Carrizo, a former security guard for Premier Protective Services, went by the screen name “Sylince,” according to court documents. He was originally arrested in March 2009 after authorities were alerted to an AOL e-mail he received that contained child porn. Miami-Dade police detectives found 63 possible images of explicit images of underage girls.

He confessed, according to an arrest report.

After his arrest, a court-ordered psychological evaluation had determined that Carrizo would not be a danger to society if allowed to be free before trial.

Finally in October, Carrizo agreed to a standard plea deal for first-time child porn offenders: a technical sentence of 50 years in prison, but “mitigated” to three years behind bars followed by 10 years probation.

He pleaded guilty to 10 counts of possessing child pornography.

At the time, Judge Ruiz-Cohen allowed him to stay out for the holidays, but warned him that his plea agreement would be “void” if broke the law.

He surrendered on Jan. 9. At the time, nobody knew about his cruising on VampireFreaks.com. It would soon begin to emerge.

Days earlier, according to a search warrant filed in Miami-Dade circuit court, Palm Beach County deputies found a 16-year-old girl in a local gym trying to slash her wrists with her own fingernails.

Deputies committed the girl to a hospital for a psychological evaluation. Investigators soon learned that her parents had found explicit text messages and photos on her phone.

The teen revealed that she had first met Carrizo on VampireFreaks in June 2012 — two years after the man had been arrested for child porn. They knew each other’s true age, the girl told detectives.

Over the months, Carrizo “asked her several times if she was a cop and if this was a setup,” the warrant said. She sent him nude photos to prove she was not.

Then in December — two months after he had pleaded guilty — Carrizo began urging her to come to Miami for sex.

The teen admitted sneaking out of her home twice in early January, taking her mother’s car and driving to Miami to have sex with Carrizo, according to the warrant.

Carrizo lives with his mother in a Surfside apartment. When she snuck in, his mother was asleep on the couch, she recalled to detectives.

Carrizo created his VampireFreaks profile in February 2012, according to the website.

“We enjoy the night, the darkness, where we can do things that aren’t acceptable in the light,” he wrote. “Night is when we slake our thirst.”

This is not the first vampire-themed underage sex case in Miami-Dade.

In 2011, authorities arrested Christopher Rodriguez, of Homestead, after he hopped a trained to Virginia with a plan to seduce his 14-year-old online girlfriend and drug her mother with sleeping pills. Rodriguez, 28 at the time, met the girl through the online vampire role-playing site Reign of Blood.

Last month, Rodriguez was sentenced in Virginia to 15 years in prison.

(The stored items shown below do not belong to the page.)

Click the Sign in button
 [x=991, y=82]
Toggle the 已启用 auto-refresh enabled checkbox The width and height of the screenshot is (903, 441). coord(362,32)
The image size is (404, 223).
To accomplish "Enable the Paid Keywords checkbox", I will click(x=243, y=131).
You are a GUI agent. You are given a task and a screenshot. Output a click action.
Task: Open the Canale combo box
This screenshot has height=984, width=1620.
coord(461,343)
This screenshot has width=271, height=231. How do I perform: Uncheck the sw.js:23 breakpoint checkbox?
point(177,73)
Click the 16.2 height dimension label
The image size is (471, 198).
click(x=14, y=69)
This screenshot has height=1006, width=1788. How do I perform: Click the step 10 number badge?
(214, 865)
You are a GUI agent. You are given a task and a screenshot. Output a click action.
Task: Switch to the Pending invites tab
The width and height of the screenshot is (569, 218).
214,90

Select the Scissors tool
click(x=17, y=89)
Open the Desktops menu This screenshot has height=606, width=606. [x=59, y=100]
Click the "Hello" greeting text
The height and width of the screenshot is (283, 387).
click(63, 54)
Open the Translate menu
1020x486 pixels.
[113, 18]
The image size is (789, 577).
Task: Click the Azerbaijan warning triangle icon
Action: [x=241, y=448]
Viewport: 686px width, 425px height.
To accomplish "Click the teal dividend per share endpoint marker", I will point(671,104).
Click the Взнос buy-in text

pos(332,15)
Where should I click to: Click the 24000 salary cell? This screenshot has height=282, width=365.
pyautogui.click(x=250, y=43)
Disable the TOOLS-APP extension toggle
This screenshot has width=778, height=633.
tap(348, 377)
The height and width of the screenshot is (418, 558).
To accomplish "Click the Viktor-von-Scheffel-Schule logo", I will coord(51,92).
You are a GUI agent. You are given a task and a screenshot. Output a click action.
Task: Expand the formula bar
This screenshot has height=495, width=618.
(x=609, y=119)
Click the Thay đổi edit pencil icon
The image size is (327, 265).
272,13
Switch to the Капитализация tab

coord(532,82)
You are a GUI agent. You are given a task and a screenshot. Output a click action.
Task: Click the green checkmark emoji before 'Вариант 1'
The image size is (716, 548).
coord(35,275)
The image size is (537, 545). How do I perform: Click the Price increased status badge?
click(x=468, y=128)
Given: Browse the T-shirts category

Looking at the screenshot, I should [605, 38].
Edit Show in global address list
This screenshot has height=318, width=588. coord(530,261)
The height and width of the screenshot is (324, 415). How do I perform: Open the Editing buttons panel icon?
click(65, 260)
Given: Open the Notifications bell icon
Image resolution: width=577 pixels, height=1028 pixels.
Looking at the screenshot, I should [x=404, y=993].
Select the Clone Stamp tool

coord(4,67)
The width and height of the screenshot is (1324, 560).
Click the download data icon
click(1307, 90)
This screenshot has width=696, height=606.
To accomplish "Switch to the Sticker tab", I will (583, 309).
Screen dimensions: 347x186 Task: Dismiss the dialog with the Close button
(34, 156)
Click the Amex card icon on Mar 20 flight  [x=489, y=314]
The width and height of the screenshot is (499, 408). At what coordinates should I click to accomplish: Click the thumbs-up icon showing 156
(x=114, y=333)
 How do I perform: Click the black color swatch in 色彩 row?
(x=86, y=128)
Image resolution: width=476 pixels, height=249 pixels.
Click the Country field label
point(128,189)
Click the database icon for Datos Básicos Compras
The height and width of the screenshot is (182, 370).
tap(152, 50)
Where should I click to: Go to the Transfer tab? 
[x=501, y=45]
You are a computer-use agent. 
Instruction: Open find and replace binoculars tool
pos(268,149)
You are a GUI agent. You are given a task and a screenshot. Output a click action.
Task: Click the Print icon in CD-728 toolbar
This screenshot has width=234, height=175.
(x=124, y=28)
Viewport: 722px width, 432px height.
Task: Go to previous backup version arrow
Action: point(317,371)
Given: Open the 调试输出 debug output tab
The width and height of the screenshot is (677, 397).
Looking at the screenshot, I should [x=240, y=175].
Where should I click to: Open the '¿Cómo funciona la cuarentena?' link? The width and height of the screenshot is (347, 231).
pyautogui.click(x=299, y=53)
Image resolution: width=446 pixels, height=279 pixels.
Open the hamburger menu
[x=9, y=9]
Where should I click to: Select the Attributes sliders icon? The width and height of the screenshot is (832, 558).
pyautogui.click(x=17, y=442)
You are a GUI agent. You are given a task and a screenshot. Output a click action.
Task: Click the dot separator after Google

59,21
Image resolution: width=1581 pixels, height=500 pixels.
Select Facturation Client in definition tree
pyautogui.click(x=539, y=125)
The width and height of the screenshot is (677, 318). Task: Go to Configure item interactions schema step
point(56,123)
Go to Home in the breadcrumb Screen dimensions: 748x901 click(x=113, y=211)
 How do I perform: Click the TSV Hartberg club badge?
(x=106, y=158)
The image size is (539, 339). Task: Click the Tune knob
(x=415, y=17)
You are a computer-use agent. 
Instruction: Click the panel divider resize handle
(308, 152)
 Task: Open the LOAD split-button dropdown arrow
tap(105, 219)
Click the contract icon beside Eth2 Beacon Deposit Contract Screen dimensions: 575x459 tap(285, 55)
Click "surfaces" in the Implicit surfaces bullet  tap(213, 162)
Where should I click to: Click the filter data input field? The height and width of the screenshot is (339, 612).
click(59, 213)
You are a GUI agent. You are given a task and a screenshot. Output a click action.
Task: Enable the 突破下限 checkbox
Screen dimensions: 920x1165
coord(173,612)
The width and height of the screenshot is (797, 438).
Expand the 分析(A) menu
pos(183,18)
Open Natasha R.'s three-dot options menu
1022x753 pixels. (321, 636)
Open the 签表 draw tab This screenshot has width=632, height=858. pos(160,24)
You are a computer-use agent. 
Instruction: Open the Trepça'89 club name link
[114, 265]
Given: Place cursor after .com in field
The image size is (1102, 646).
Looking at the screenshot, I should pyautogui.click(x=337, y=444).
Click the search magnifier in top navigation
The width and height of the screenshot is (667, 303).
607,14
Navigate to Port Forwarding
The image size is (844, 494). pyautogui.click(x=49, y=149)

As for VampireFreaks, the website claims 1.7 million users, who create profiles similar to how Facebook operates. In 2008, it even opened a New York City clothing store (it closed three years later).

But like other social networking sites, VampireFreaks has come under scrutiny because of bizarre and violent criminal behavior linked to users.

The most high-profile case: In 2007, 15-year-old girl, Carly Ryan, was found murdered in South Australia. She met her killers, a father-and-son duo, through the website.

In 2006, a 12-year-old Canadian girl and her 23-year-old boyfriend, both users of the site, were arrested and later convicted for the murders of her parents and 8-year-old brother.

In May 2010, Minnesota authorities charged a Scottish man with exchanging sexually explicit photos with a 14-year-old girl through the site. The man, who was not extradited, went by the online moniker: Master Alucard — Dracula spelled backward.